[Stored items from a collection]
========

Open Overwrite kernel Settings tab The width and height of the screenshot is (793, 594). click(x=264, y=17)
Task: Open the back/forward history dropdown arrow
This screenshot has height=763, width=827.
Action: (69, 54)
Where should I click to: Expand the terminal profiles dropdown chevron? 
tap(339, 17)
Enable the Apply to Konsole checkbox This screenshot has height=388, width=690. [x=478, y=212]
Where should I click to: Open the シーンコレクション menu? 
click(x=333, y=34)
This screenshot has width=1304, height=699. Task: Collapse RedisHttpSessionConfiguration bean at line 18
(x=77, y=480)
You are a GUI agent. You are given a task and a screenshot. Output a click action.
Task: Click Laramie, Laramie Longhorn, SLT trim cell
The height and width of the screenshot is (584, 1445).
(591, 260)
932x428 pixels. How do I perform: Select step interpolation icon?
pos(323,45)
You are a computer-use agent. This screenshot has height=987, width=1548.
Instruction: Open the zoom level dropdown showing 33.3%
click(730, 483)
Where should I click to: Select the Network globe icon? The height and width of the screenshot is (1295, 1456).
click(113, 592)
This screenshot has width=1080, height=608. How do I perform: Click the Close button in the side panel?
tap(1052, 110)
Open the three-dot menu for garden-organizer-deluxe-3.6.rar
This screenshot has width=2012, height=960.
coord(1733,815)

========

Each of the entries must be set down exactly, none omitted.

[Solution for this task]
Open Overwrite kernel Settings tab The width and height of the screenshot is (793, 594). click(x=264, y=17)
Task: Open the back/forward history dropdown arrow
This screenshot has height=763, width=827.
Action: (69, 54)
Where should I click to: Expand the terminal profiles dropdown chevron? 
tap(339, 17)
Enable the Apply to Konsole checkbox This screenshot has height=388, width=690. [x=478, y=212]
Where should I click to: Open the シーンコレクション menu? 
click(x=333, y=34)
This screenshot has width=1304, height=699. Task: Collapse RedisHttpSessionConfiguration bean at line 18
(x=77, y=480)
You are a GUI agent. You are given a task and a screenshot. Output a click action.
Task: Click Laramie, Laramie Longhorn, SLT trim cell
The height and width of the screenshot is (584, 1445).
(591, 260)
932x428 pixels. How do I perform: Select step interpolation icon?
pos(323,45)
You are a computer-use agent. This screenshot has height=987, width=1548.
Instruction: Open the zoom level dropdown showing 33.3%
click(730, 483)
Where should I click to: Select the Network globe icon? The height and width of the screenshot is (1295, 1456).
click(113, 592)
This screenshot has width=1080, height=608. How do I perform: Click the Close button in the side panel?
tap(1052, 110)
Open the three-dot menu for garden-organizer-deluxe-3.6.rar
This screenshot has width=2012, height=960.
coord(1733,815)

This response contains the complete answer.